■ **WORK TO BE COMPLETED**
Print the records exactly as they are written.

■ **GIVEN RECORDS**
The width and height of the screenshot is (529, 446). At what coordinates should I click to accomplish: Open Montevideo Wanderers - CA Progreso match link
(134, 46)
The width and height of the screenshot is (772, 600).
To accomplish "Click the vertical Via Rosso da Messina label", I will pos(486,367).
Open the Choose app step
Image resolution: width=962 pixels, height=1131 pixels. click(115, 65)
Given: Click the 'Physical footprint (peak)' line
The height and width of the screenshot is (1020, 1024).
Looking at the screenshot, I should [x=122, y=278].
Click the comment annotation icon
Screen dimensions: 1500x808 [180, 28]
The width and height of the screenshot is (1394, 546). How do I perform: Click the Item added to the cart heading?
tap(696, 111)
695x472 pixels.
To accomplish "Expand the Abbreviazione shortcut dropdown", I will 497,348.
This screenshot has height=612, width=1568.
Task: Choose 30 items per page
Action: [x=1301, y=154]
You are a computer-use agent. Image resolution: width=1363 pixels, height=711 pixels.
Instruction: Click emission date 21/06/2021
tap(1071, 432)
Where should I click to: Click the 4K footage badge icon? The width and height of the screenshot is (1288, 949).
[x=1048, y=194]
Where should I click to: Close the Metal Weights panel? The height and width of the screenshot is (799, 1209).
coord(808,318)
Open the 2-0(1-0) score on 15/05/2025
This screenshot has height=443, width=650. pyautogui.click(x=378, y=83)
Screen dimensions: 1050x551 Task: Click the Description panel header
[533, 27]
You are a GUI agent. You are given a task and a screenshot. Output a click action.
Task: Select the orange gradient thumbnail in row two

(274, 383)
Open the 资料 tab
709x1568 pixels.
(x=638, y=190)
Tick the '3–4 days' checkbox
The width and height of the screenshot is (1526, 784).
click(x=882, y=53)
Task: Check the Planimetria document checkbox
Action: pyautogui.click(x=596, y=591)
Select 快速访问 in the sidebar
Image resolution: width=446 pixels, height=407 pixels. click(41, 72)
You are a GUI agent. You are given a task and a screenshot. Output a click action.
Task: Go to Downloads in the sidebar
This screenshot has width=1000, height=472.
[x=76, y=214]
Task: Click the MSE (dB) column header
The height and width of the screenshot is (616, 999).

■ **SOLUTION**
The width and height of the screenshot is (529, 446). At what coordinates should I click to accomplish: Open Montevideo Wanderers - CA Progreso match link
(134, 46)
The width and height of the screenshot is (772, 600).
To accomplish "Click the vertical Via Rosso da Messina label", I will pos(486,367).
Open the Choose app step
Image resolution: width=962 pixels, height=1131 pixels. click(115, 65)
Given: Click the 'Physical footprint (peak)' line
The height and width of the screenshot is (1020, 1024).
Looking at the screenshot, I should [x=122, y=278].
Click the comment annotation icon
Screen dimensions: 1500x808 [180, 28]
The width and height of the screenshot is (1394, 546). How do I perform: Click the Item added to the cart heading?
tap(696, 111)
695x472 pixels.
To accomplish "Expand the Abbreviazione shortcut dropdown", I will 497,348.
This screenshot has height=612, width=1568.
Task: Choose 30 items per page
Action: [x=1301, y=154]
You are a computer-use agent. Image resolution: width=1363 pixels, height=711 pixels.
Instruction: Click emission date 21/06/2021
tap(1071, 432)
Where should I click to: Click the 4K footage badge icon? The width and height of the screenshot is (1288, 949).
[x=1048, y=194]
Where should I click to: Close the Metal Weights panel? The height and width of the screenshot is (799, 1209).
coord(808,318)
Open the 2-0(1-0) score on 15/05/2025
This screenshot has height=443, width=650. pyautogui.click(x=378, y=83)
Screen dimensions: 1050x551 Task: Click the Description panel header
[533, 27]
You are a GUI agent. You are given a task and a screenshot. Output a click action.
Task: Select the orange gradient thumbnail in row two

(274, 383)
Open the 资料 tab
709x1568 pixels.
(x=638, y=190)
Tick the '3–4 days' checkbox
The width and height of the screenshot is (1526, 784).
click(x=882, y=53)
Task: Check the Planimetria document checkbox
Action: pyautogui.click(x=596, y=591)
Select 快速访问 in the sidebar
Image resolution: width=446 pixels, height=407 pixels. click(41, 72)
You are a GUI agent. You are given a task and a screenshot. Output a click action.
Task: Go to Downloads in the sidebar
This screenshot has width=1000, height=472.
[x=76, y=214]
Task: Click the MSE (dB) column header
The height and width of the screenshot is (616, 999).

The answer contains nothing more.